The Centre may not cut excise duties and rather prefer consumers and oil firms share the burden of higher prices
MUMBAI : The unbridled surge in commodity prices has left the Reserve Bank of India (RBI) in a dilemma as it looks to strike the difficult balancing act between stanching inflationary pressures and supporting the nascent recovery in the economy after the covid crisis.
Soaring prices are a big setback to RBI’s expectations that inflation would ease this year even as it clouds India’s fragile economic recovery.
Without an early resolution of the Russia-Ukraine conflict, the future course of monetary policy will depend on the quantum of pass-through of higher crude oil prices the government will eventually allow to retail prices, economists said. Higher retail fuel prices will have a cascading effect on the prices of goods and services.
It is estimated that a 10% rise in pump prices or retail fuel prices could lead to a direct impact of 20-25 basis points (bps) on inflation measured by the Consumer Price Index (CPI). Brent crude prices touched $130 a barrel on Monday, reflecting global uncertainties over oil supply after Russia’s aggression. While higher crude prices are set to upset the government’s fiscal math and the monetary policy committee’s (MPC) inflation forecast, economists said interest rates are unlikely to change in the near term. “Globally, central banks tend to pause during periods of uncertainty to assess medium-term impact on growth and other macro variables,” said Saugata Bhattacharya, chief economist, Axis Bank.
The minutes of the rate-setting panel’s February meeting underlined a nagging worry about the durability and spread of the economic recovery, and experts still see multiple reasons that may lead to a further slowdown in economic activity and aggregate demand.
“Considering the signals from the last few policy meetings, given the current risks to sustained recovery, MPC might tilt towards growth instead of inflation. Hence, rates are likely to be on hold in the next policy review, even if inflation is then assessed to breach the 6% upper band,” Bhattacharya said.

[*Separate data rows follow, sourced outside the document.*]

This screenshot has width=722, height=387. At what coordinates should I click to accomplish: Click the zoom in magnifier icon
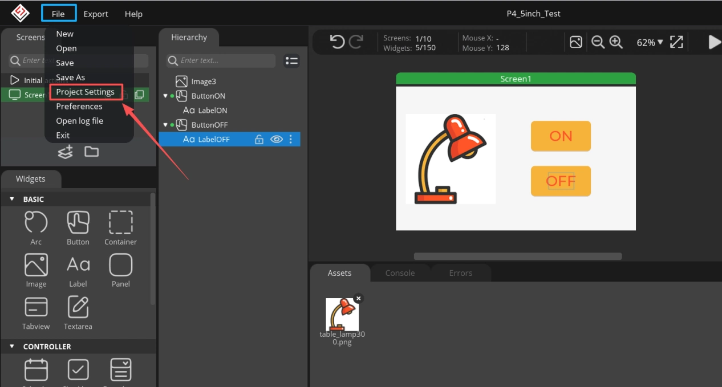tap(616, 42)
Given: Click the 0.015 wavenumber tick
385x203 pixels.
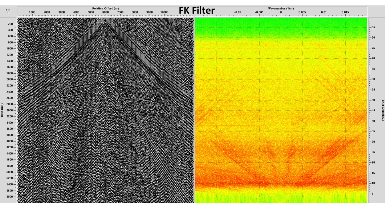Looking at the screenshot, I should [x=345, y=12].
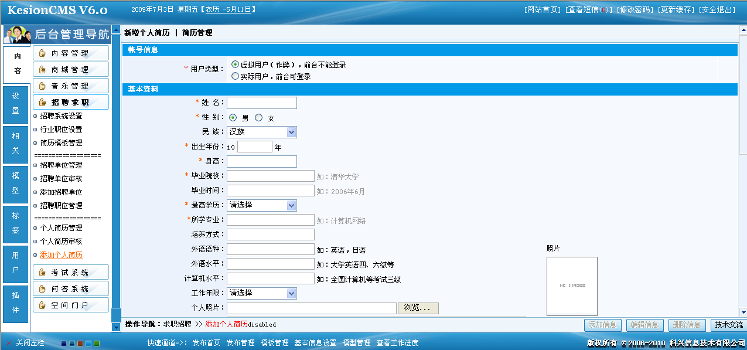The width and height of the screenshot is (747, 350).
Task: Select 虚拟用户 radio option
Action: pyautogui.click(x=236, y=64)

In January, retail inflation stood at 6.01%, above the MPC’s flexible target. According to the monetary policy framework, the MPC has to maintain CPI inflation in the 2% to 6% range, with the median target of 4%.

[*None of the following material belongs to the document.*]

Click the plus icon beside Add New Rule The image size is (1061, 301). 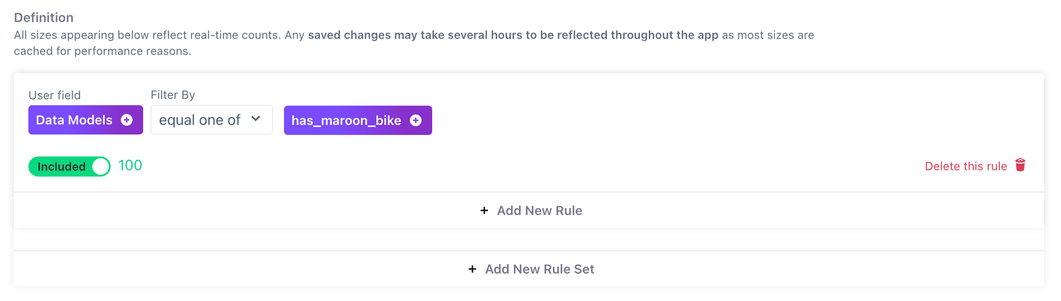(484, 210)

Economists believe while the MPC would wait out the April policy, if the current crisis continues and higher crude prices get passed on to pump prices, RBI may need to revise the 4.5% inflation forecast. That said, RBI’s rate panel is also unlikely to ignore inflation over a prolonged period, particularly if there are signs of higher input costs being transmitted to end-consumer prices and inflation starts getting embedded in expectations.
“The unabated rise in crude prices is creating a serious policy dilemma for RBI and government,” said Soumya Kanti Ghosh, group chief economic adviser, State Bank of India.
Ghosh said on the part of RBI, it is most advisable to look through the current rise as an outlier and continue to focus on growth. He believes some support may come from the fiscal front, with the government providing a cushion to consumers by not increasing fuel prices for now.
“We must appreciate that a solution to the ongoing conflict as and when it comes through will have a significant upside to the markets. It’s best to ride out the storm now and wait for sunny days,” he said.
Not everyone is hopeful of the government’s benevolence, and some believe a fuel price hike is imminent. However, oil prices have not risen since the last retail price hike in November, and the state-run fuel retailers are bearing the cost. “My sense is that this week, pump prices for petrol would rise by ₹10-15 per litre and diesel by ₹5-7 per litre, passing on some of this extra cost to consumers. It is a tightrope walk for the government,” said Madan Sabnavis, chief economist, Bank of Baroda.
The Centre may not cut excise duties and rather prefer consumers and oil firms share the burden of higher prices, he said, adding states also seem unlikely to make any revision to their value-added taxes on fuel.